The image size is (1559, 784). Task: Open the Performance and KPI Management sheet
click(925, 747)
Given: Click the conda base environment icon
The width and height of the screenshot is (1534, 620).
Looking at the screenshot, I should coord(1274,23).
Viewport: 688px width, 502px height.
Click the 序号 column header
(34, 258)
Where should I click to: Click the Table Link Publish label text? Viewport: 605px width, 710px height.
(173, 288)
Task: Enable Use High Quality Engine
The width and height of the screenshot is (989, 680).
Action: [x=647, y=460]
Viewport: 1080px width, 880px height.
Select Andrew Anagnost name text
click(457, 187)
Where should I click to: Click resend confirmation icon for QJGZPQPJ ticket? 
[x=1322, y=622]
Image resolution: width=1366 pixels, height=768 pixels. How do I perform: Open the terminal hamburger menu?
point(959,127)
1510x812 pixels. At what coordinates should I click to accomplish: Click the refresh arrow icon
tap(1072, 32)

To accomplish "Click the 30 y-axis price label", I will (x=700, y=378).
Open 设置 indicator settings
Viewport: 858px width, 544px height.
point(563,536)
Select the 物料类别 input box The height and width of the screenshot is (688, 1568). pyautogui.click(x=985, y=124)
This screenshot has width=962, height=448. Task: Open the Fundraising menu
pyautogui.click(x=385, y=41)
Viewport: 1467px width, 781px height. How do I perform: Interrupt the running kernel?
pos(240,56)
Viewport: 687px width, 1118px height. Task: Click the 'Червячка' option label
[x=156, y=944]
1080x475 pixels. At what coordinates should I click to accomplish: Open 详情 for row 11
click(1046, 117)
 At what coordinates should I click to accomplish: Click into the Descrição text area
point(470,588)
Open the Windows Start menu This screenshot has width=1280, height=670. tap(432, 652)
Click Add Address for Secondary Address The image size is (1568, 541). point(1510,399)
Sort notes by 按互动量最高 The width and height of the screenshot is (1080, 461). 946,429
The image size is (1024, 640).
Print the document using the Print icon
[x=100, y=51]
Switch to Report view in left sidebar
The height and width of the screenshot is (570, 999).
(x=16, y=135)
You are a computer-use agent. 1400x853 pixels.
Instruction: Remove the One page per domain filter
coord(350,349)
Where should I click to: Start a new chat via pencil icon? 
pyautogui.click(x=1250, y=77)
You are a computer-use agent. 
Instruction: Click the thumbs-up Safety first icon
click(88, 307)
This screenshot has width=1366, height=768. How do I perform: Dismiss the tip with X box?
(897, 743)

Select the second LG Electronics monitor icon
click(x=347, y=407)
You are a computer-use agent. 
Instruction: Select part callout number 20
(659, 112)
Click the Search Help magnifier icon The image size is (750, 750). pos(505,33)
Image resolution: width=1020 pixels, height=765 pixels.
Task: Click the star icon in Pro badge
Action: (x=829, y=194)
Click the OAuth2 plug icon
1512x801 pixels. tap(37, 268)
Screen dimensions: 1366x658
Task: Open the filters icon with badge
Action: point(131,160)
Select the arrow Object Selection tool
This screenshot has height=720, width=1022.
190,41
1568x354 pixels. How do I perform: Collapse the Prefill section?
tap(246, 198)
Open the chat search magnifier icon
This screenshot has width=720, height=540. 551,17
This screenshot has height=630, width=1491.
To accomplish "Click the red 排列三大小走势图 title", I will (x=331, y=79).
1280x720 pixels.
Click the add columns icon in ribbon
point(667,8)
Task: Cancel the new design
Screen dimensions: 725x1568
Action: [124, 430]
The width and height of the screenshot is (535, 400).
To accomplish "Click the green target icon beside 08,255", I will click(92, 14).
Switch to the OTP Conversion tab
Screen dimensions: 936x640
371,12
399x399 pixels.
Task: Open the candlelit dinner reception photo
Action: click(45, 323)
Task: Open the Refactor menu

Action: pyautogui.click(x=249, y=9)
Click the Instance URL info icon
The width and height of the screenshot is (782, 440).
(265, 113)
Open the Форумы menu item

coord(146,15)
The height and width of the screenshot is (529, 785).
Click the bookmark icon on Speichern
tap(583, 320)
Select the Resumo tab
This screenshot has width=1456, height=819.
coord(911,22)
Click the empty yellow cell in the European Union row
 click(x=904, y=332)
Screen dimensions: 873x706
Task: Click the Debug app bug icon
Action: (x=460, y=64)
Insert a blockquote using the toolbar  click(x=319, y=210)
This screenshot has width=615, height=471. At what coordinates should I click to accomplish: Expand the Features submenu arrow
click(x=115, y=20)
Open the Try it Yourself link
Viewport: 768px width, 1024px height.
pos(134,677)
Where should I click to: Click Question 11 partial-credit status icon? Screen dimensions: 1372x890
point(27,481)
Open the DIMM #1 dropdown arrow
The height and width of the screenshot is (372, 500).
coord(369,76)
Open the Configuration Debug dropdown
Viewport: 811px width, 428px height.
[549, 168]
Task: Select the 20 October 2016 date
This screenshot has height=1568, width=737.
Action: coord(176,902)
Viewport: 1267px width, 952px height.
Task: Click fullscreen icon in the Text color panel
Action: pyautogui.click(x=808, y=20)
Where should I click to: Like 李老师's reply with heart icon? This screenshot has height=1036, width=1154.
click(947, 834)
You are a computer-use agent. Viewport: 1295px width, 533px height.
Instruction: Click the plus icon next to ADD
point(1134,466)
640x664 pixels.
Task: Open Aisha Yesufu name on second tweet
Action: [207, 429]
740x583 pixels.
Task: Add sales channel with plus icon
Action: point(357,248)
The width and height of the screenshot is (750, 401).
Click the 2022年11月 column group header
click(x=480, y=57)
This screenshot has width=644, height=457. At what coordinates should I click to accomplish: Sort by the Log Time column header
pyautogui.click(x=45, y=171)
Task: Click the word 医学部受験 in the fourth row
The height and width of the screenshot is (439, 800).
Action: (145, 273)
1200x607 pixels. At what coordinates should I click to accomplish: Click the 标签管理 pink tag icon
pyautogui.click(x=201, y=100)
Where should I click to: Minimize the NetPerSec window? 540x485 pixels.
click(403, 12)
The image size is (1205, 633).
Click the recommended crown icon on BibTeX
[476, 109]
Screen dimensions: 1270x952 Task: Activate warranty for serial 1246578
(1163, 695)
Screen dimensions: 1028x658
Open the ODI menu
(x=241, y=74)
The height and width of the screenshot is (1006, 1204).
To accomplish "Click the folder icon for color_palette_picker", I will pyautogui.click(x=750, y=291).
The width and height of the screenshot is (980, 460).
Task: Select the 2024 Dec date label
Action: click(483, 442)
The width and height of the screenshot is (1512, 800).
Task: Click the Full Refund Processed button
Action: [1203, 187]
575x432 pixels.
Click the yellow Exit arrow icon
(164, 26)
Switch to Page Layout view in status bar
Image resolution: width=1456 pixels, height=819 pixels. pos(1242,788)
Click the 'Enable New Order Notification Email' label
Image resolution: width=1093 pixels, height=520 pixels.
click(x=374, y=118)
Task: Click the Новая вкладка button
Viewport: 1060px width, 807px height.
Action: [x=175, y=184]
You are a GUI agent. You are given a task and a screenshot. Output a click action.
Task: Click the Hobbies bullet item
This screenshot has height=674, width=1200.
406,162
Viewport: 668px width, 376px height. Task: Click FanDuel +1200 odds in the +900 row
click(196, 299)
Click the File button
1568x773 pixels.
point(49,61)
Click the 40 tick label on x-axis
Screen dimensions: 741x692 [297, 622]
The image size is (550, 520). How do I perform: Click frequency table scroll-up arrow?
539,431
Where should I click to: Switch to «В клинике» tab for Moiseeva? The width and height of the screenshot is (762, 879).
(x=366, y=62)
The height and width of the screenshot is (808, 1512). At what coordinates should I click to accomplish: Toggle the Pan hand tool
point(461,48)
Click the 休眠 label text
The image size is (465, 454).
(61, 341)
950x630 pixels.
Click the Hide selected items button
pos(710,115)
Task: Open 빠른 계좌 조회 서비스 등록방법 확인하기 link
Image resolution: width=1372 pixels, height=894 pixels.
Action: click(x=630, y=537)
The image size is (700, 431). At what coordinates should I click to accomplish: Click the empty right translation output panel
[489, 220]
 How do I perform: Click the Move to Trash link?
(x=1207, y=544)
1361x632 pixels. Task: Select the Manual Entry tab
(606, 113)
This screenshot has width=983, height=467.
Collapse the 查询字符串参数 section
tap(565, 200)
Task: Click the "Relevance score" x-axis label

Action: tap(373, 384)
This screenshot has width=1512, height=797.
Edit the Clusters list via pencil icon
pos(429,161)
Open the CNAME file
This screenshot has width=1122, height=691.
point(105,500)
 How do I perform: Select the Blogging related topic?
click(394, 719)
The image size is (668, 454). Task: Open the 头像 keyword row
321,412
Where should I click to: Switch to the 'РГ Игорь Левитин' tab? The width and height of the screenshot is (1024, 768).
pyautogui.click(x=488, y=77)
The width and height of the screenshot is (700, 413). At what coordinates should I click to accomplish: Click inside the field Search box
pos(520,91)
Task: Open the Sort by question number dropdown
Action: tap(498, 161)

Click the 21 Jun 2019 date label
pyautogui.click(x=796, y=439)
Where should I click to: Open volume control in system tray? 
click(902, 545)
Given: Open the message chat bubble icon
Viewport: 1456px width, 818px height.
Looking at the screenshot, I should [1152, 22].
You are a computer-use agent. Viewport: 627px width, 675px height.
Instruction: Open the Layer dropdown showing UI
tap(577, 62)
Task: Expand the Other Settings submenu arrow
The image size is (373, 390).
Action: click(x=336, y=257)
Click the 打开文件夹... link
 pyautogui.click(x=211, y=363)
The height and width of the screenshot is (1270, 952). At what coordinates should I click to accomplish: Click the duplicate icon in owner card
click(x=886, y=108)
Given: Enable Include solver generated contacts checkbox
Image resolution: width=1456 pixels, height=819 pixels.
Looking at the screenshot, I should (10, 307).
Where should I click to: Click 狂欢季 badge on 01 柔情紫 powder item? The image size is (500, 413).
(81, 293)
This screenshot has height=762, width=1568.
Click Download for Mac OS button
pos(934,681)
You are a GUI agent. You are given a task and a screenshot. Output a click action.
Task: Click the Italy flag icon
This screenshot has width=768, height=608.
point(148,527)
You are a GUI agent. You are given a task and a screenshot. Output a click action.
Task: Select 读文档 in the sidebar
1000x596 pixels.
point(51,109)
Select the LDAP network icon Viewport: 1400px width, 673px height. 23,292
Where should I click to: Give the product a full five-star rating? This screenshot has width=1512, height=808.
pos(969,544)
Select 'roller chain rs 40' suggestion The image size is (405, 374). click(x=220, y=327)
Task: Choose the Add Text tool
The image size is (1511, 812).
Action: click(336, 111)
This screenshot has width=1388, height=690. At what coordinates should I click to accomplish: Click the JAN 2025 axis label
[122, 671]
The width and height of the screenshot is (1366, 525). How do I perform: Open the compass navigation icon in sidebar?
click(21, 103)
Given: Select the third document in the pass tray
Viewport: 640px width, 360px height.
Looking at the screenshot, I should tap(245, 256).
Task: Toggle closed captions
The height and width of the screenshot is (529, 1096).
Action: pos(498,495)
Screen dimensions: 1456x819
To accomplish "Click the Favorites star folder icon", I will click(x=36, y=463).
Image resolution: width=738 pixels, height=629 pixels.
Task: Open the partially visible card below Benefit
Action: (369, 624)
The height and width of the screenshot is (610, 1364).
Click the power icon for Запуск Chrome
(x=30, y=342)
::::
■ Problem to work on:
Arrange the rows from the line with "Given: Click the conda base environment icon" to the line with "point(959,127)" as a Markdown table with the columns Row and Line, leaving out any blank lines.

■ The solution:
| Row | Line |
|---|---|
| 1 | Given: Click the conda base environment icon |
| 2 | The width and height of the screenshot is (1534, 620). |
| 3 | Looking at the screenshot, I should coord(1274,23). |
| 4 | Viewport: 688px width, 502px height. |
| 5 | Click the 序号 column header |
| 6 | (34, 258) |
| 7 | Where should I click to: Click the Table Link Publish label text? Viewport: 605px width, 710px height. |
| 8 | (173, 288) |
| 9 | Task: Enable Use High Quality Engine |
| 10 | The width and height of the screenshot is (989, 680). |
| 11 | Action: [x=647, y=460] |
| 12 | Viewport: 1080px width, 880px height. |
| 13 | Select Andrew Anagnost name text |
| 14 | click(457, 187) |
| 15 | Where should I click to: Click resend confirmation icon for QJGZPQPJ ticket?  |
| 16 | [x=1322, y=622] |
| 17 | Image resolution: width=1366 pixels, height=768 pixels. How do I perform: Open the terminal hamburger menu? |
| 18 | point(959,127) |